THE EXERCISE
Convert the entries, starting with the line that contains "Viewport: 415px width, 183px height." and continuing through the end of the entries, into a JSON list of strings with one string per line and blank lines omitted. Leave the pictures out of the answer.

RECORDS PROVIDED
┏━━

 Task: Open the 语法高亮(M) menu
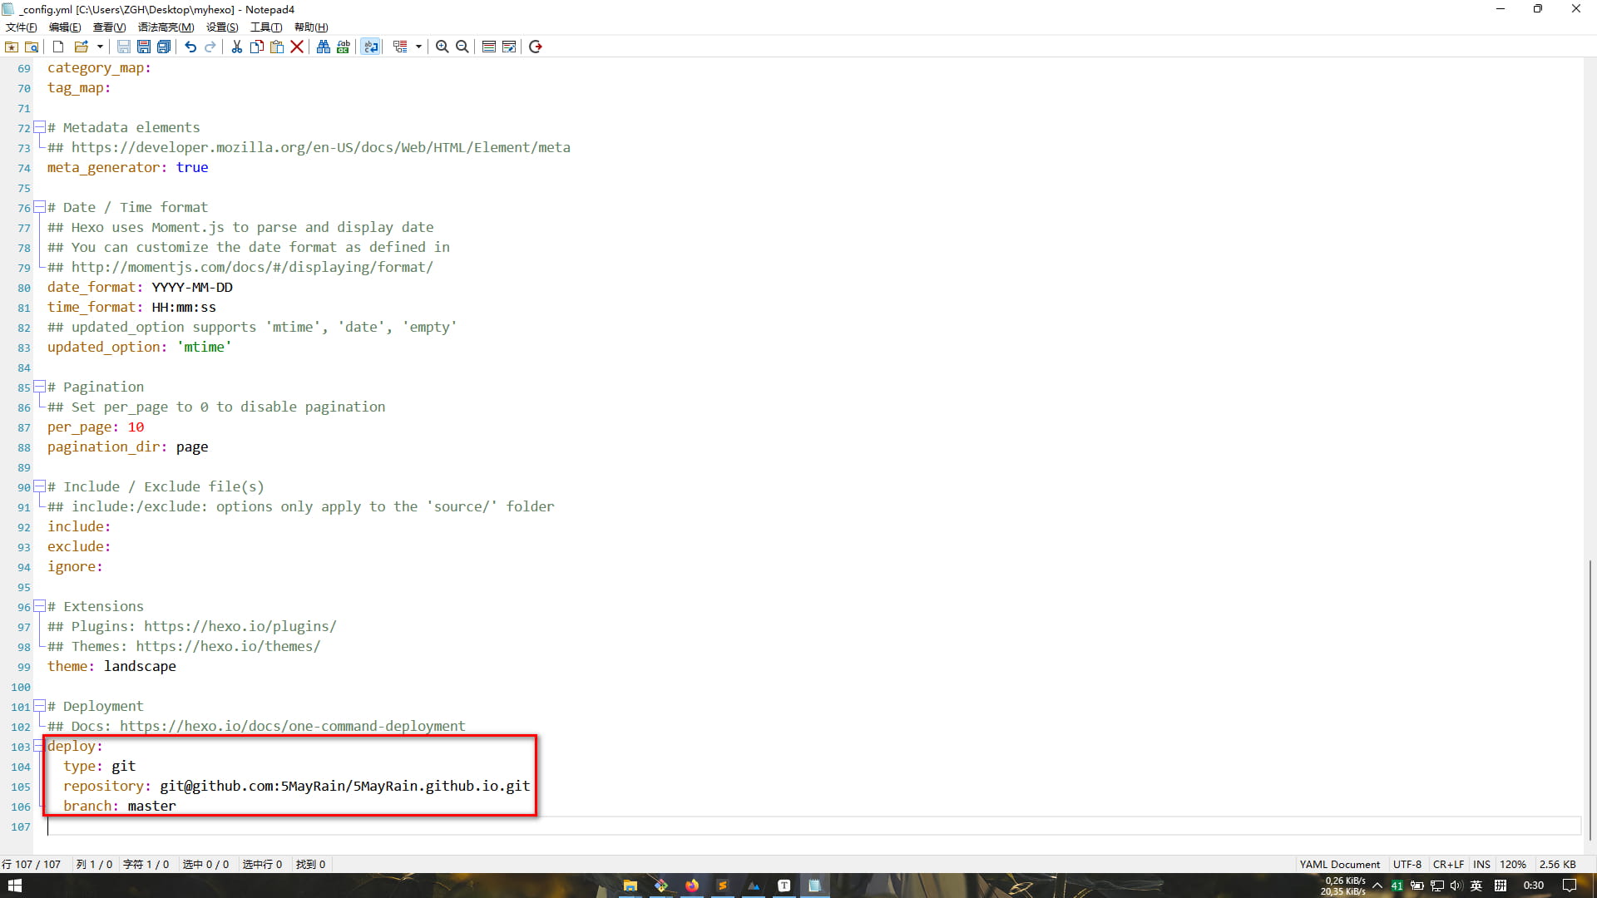coord(166,27)
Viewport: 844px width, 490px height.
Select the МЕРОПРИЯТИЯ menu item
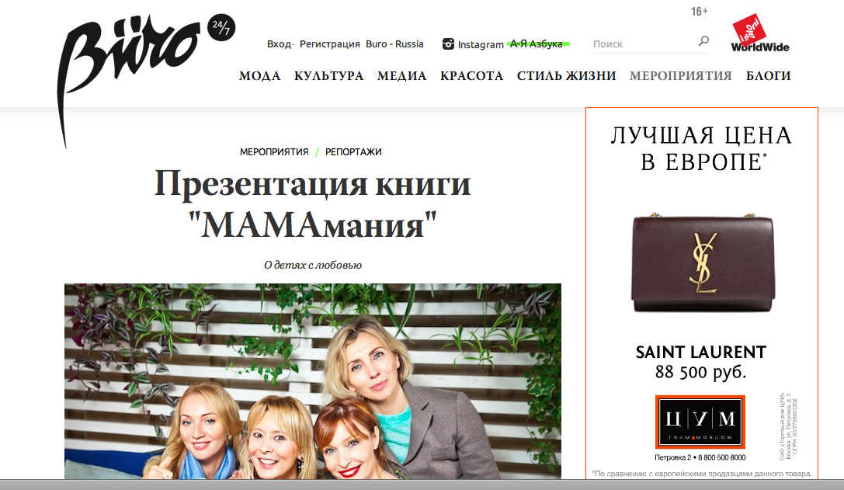click(x=681, y=76)
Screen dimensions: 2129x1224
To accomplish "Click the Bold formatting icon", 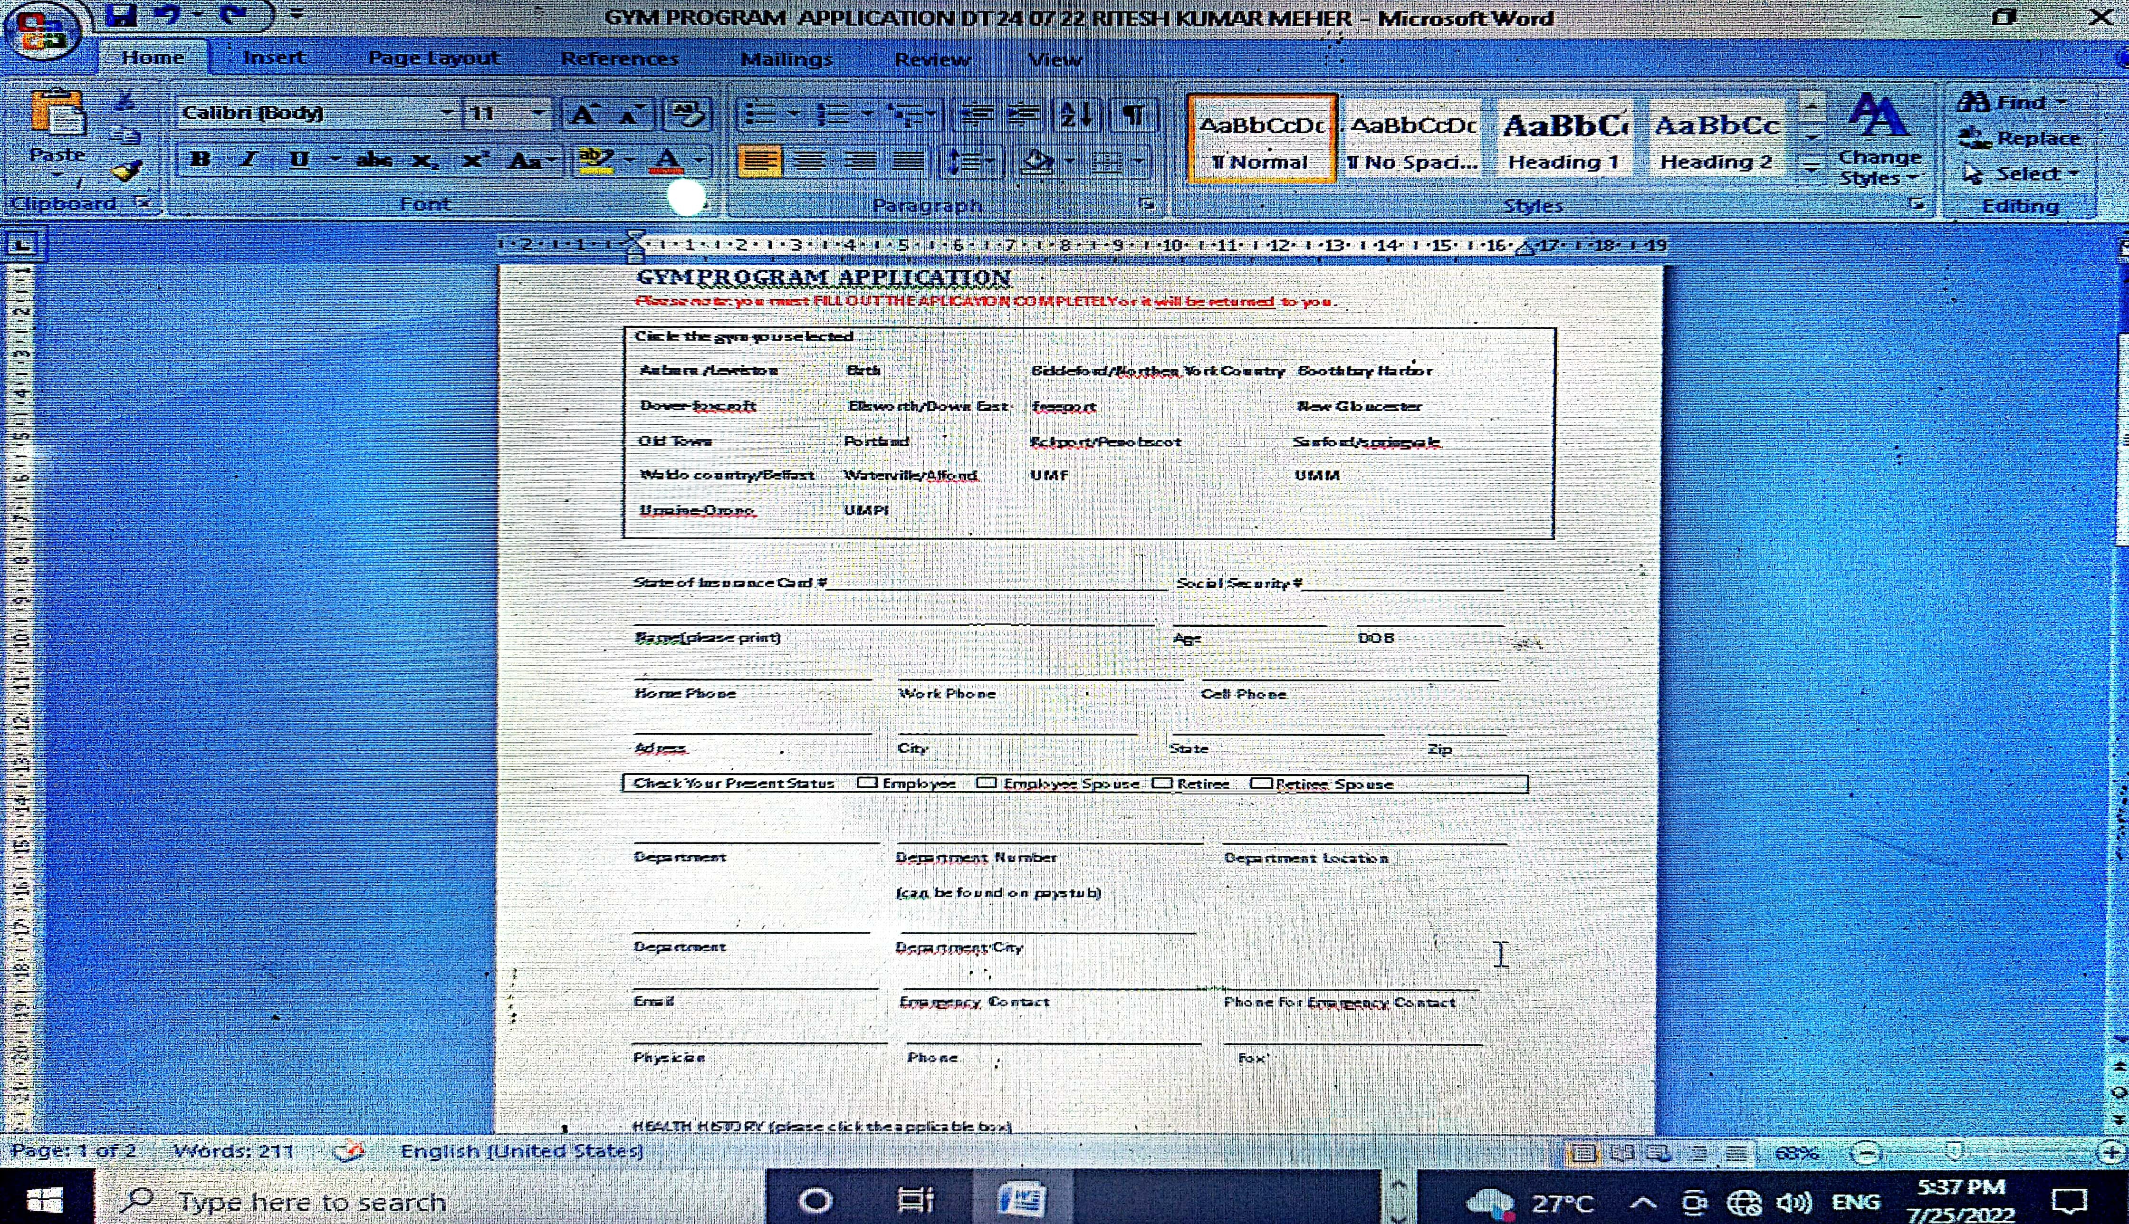I will pos(200,159).
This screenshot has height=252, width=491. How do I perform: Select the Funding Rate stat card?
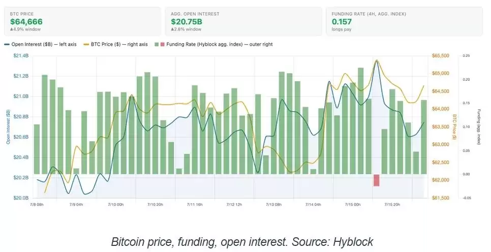click(x=404, y=22)
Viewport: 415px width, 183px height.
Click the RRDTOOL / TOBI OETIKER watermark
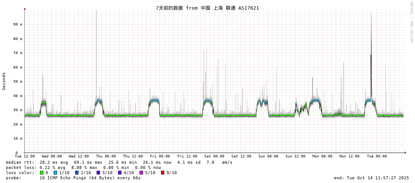[411, 22]
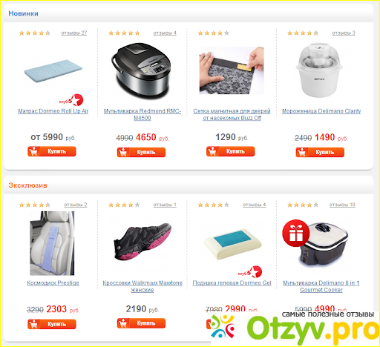The height and width of the screenshot is (347, 380).
Task: Click star rating above the Delimano ice cream maker
Action: [303, 33]
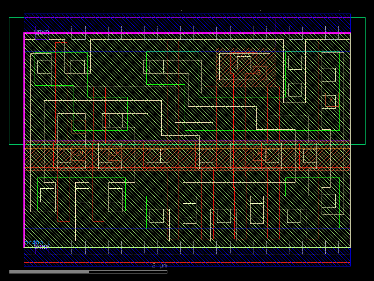Screen dimensions: 374x281
Task: Select the tall green rectangle on the right
Action: pos(339,94)
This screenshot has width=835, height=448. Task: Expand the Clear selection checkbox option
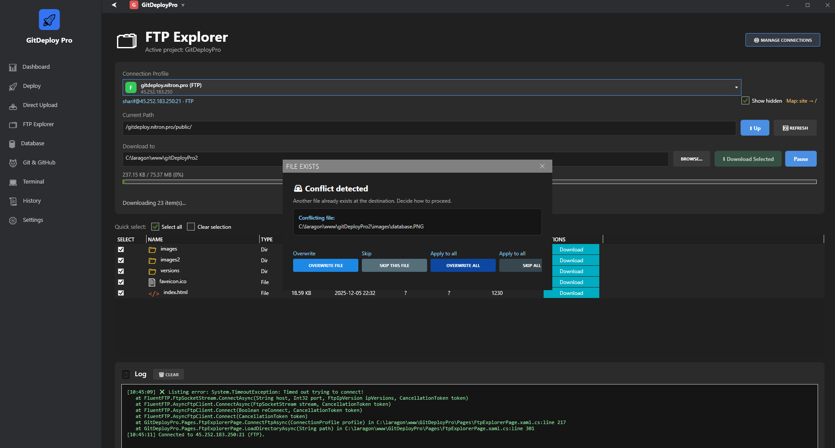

┗━━

PROBLEM SOLUTION
[
  "Viewport: 415px width, 183px height.",
  "Click the RRDTOOL / TOBI OETIKER watermark",
  "[411, 22]",
  "The height and width of the screenshot is (347, 380).",
  "Task: Click star rating above the Delimano ice cream maker",
  "Action: [303, 33]",
  "Screen dimensions: 374x281",
  "Task: Select the tall green rectangle on the right",
  "Action: pos(339,94)",
  "This screenshot has width=835, height=448. Task: Expand the Clear selection checkbox option"
]